### AUSGANGSTEXT
···
# DAM Allround Special  2,10 m  Aktion 2,5  WG 2-15 g



## Allround-Angler (21. Mai 2022)

Hallo zusammen,

die Rute hat leichte Riefen am Spitzenring, auch ist der Steg des Spitzenrings leicht verbogen.
Sie hat eine Zapfenverbindung und große Kursivringe, die mich an die modernen Fuji-K-Ringe erinnern ;-).
Wirft leichte Gewichte erstaunlich gut.
Die Rute ist sehr weich sowohl was Biegekurve als auch WG angeht.
Hat natürlich auch schon ein paar Jahre auf dem Buckel ;-).

Bin unschlüssig, ob ich die Rute neu beringen soll, Originalzustand wäre mir lieber.

Oder vielleicht hätte jemand von Euch einen Vorschlag oder selber Interesse?

Gruß und Petri Heil,
Ingo


----------



## dawurzelsepp (22. Mai 2022)

Erstmal Glückwunsch zu dieser tollen alten DAM Rute.

Was den Spitzenring angeht so könntest du diesen mit erwas vorsicht wider zurechtbiegen und die Riefen, wenn nicht zu tief, ausschleifen +  Pollieren.
Alle anderen Ringe würde ich mit Politurwatte (z.B. NeverDull aus dem Motorradzubehör) schön reinigen und Polieren.
Originale Ersatzteile sind nicht immer leicht zu bekommen von demher macht ein Rettungsversuch immer Sinn.


----------



## Allround-Angler (22. Mai 2022)

Danke, aber ob meine handwerklichen Fähigkeiten dafür ausreichen...
Andererseits möchte ich auch nicht zuviel Aufwand betreiben.


----------
···
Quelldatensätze
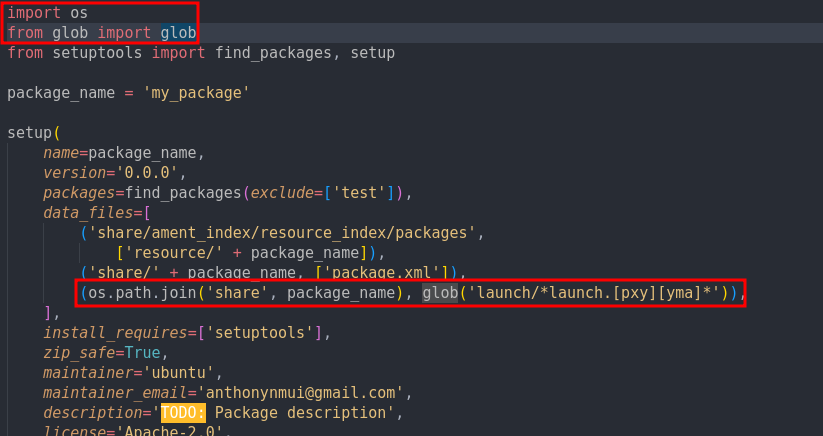Click os.path.join in the data_files entry

133,293
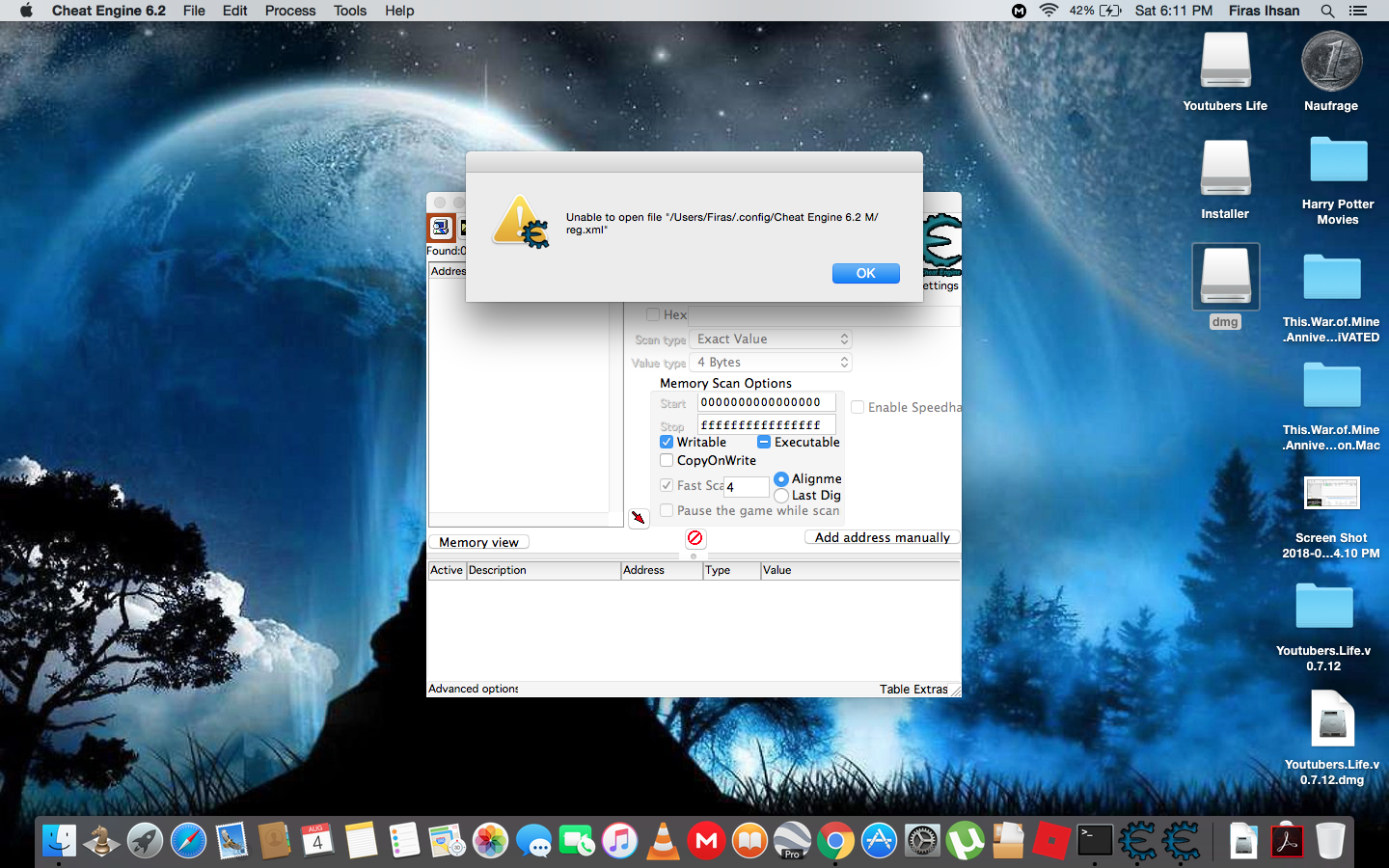The height and width of the screenshot is (868, 1389).
Task: Dismiss the error dialog with OK
Action: (865, 273)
···
Gib aus dem Forenthread zur DAM-Rute den Abschnitt wortgetreu wieder, der mit den Worten „Wirft leichte Gewichte“ beginnt und mit „oder selber Interesse?“ endet. Die Datensätze sind eigenständiges Material und gehören nicht zum Forenthread.

Wirft leichte Gewichte erstaunlich gut.
Die Rute ist sehr weich sowohl was Biegekurve als auch WG angeht.
Hat natürlich auch schon ein paar Jahre auf dem Buckel ;-).

Bin unschlüssig, ob ich die Rute neu beringen soll, Originalzustand wäre mir lieber.

Oder vielleicht hätte jemand von Euch einen Vorschlag oder selber Interesse?